One of the ways that bullies simultaneously deny, acknowledge, and intensify the pain is through saying, “It’s just a joke, and you can’t take a joke.” While acknowledging that you’ve been hurt, and that they know it, they’re saying that they have no intention of apologizing for or even avoiding future instances of the injury. It’s a dominance move—the cruelty is the point. And it isn’t that they don’t care about feelings, or are particularly (or even any) good at taking a joke. Think about how thin-skinned Trump is, or how badly (and often violently) bullies respond when the joke is on them. It’s “Fuck your feelings.”
Murtaugh was claiming that Trump was “just” joking about reducing COVID testing. And Murtaugh got aggressive about it, saying that he wouldn’t expect that CNN would be able to see the joke, being humorless.
This is a talking point on the right (the Proud Boys, neo-Nazis, and white supremacists especially like it): that “liberals” are humorless scolds. (It’s a very gendered insult.) Bullies want to be able to hurt others, without any accountability, and shifting the issue to “liberals”‘ lack of humor is a way they think they evade accountability. It often works.
As an aside, I’ll say that I think it’s possible to make jokes about awful subjects—that kind of dark humor is sometimes the only way to keep from crying. But Murtaugh had blocked himself off from that route of defense by having accused CNN of being humorless. Someone engaged in dark humor doesn’t think the situation is humorous; it’s bleak, and dark humor is an admission of just how grim it is.
Keilar responded by naming what he was doing: “I mean, Tim, 120,000 Americans dead. I do not think that is funny. Do you?”
And he fell apart, unable to answer her question. He had tried to make the issue her lack of sense of humor, and she threw it right back at him, drawing attention to the implication: that dead and dying Americans is something people should find humorous. He deflated like a tired balloon.
“He was joking” was how the White House and Trump campaign tried to spin Trump’s statement that he would order a reduction in testing just to make the numbers go down (since the rising numbers make Trump look bad). Trump, however, betrayed them all, saying, “I don’t kid.”
And, in fact, the Trump Administration ended funding for COVID testing in five states. So, Trump wasn’t kidding, and his Administration is reducing testing. Or it isn’t. Some representatives of the Trump Administration are claiming this reduction of funding will not reduce testing (as are many Trump apologists).

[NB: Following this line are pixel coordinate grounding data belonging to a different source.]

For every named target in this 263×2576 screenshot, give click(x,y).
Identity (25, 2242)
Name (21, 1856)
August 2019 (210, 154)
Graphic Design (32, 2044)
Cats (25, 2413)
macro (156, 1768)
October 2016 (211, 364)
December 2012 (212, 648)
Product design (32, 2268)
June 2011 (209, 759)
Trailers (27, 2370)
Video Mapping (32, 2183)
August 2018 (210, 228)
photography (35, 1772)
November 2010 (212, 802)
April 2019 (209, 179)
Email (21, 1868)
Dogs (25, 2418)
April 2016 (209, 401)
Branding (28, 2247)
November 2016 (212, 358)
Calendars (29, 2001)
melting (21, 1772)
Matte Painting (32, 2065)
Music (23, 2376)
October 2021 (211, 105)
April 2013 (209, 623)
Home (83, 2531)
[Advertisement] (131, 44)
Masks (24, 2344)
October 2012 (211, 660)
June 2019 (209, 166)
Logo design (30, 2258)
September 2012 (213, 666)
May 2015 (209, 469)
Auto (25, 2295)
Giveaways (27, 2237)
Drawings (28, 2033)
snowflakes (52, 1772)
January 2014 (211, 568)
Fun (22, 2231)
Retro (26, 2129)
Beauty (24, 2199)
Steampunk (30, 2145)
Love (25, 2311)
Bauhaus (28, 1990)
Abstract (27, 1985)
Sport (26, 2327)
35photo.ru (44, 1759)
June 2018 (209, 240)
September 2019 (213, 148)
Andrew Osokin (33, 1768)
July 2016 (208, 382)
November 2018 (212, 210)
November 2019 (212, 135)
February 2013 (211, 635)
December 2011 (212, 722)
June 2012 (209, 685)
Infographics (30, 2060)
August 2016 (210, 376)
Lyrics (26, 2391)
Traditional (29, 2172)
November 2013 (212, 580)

So what is going on? They’re contradicting each other. Either Trump was kidding, and he was lying (or forgetting?) when he said he doesn’t kid, or else he wasn’t kidding, and he’s incompetent as a President, unable to get his Administration to do what he has “ordered.” Either way, that isn’t particularly funny.
But what is funny is what happened to Murtaugh. He and other Trump apologists had, again, been left hanging in the breeze, trying to deflect attention away from the chaos of the Trump Administration, and instead ended up looking like lying fools serving a chaotic and impulsive Trump. Joke’s on them.
I said dark humor is sometimes necessary.